Enhancement of VP6 immunogenicity and protective efficacy against rotavirus by VP2 in a genetic immunization

VP2/VP6 virus like particles (VLPs) are very effective in inducing protection against the rotavirus infection in animal models. Individually, VP6 can also induce protection. However, there is no information about the immunogenicity of VP2. The aim of this work was to evaluate the efficacy of DNA vaccines codifying for VP2 or VP6, alone or combined, to induce protection against the rotavirus infection. Murine rotavirus VP2 and VP6 genes were cloned into the pcDNA3 vector. Adult BALB/c mice were inoculated three times by intramuscular (i.m.) injections with 100 or 200 µg of pcDNA3-VP2 or pcDNA3-VP6 alone or co-administered with 100 µg of pcDNA3-VP2/100 µg of pcDNA3-VP6. Two weeks after the last inoculation, mice were challenged with the wild type murine rotavirus strain epizootic diarrhea of infant mice (EDIMwt). We found that both plasmids, pcDNA3-VP2 and pcDNA3-VP6, were able to induce rotavirus-specific serum antibodies, but not intestinal rotavirus-specific IgA; only 200 µg of pcDNA3-VP6 induced 35% protection against the infection.
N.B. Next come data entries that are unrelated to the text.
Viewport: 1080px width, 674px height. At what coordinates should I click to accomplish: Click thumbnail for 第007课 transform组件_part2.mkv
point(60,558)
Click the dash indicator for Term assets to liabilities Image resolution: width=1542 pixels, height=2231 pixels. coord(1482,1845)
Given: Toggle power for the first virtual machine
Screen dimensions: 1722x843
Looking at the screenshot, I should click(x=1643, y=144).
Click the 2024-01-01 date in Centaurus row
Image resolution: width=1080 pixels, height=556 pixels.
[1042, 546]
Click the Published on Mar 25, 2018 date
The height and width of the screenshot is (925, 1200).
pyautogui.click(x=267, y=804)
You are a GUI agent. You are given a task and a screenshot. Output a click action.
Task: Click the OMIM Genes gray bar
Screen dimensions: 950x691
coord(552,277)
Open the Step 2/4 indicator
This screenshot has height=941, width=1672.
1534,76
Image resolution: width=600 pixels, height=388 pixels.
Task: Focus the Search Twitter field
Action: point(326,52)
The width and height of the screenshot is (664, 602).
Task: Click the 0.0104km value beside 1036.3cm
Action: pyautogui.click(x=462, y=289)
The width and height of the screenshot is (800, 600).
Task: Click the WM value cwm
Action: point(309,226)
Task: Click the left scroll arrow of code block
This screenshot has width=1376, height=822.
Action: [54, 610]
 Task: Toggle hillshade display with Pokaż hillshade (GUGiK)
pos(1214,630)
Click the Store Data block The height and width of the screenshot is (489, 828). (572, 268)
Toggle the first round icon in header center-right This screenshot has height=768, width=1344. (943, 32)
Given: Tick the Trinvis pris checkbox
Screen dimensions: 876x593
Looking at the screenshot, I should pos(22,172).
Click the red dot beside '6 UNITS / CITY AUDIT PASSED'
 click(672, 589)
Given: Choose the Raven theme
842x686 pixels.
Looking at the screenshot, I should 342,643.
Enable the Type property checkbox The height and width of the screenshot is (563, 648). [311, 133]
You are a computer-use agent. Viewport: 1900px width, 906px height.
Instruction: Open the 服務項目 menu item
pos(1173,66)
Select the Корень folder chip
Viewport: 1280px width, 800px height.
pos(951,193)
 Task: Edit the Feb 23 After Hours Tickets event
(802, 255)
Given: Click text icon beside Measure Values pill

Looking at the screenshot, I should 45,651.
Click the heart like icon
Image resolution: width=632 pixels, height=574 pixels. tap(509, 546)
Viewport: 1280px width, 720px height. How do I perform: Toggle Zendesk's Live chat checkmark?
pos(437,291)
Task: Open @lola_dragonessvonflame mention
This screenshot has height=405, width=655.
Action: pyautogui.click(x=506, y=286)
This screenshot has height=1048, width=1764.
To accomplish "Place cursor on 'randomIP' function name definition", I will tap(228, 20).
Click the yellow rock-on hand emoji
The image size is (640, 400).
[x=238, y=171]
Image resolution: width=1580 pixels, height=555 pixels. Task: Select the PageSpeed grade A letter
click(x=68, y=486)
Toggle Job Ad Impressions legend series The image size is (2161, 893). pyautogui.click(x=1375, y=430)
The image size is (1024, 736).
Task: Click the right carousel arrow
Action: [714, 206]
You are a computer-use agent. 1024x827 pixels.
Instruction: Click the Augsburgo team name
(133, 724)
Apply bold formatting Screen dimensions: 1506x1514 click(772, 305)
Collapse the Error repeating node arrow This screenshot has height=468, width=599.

A similar level of protection was found when mice were co-administered with 100 µg of pcDNA3-VP2/100 µg of pcDNA3-VP6 (1:1 ratio). However, the best protection (up to 58%) occurred when mice were inoculated with 10 µg of pcDNA3-VP2/100 µg of pcDNA3-VP6 (1:10 ratio). These results indicate that the DNA plasmid expressing VP6 is a better vaccine candidate that the one expressing VP2. However, when co-expressed, VP2 potentiates the immunogenicity and protective efficacy of VP6.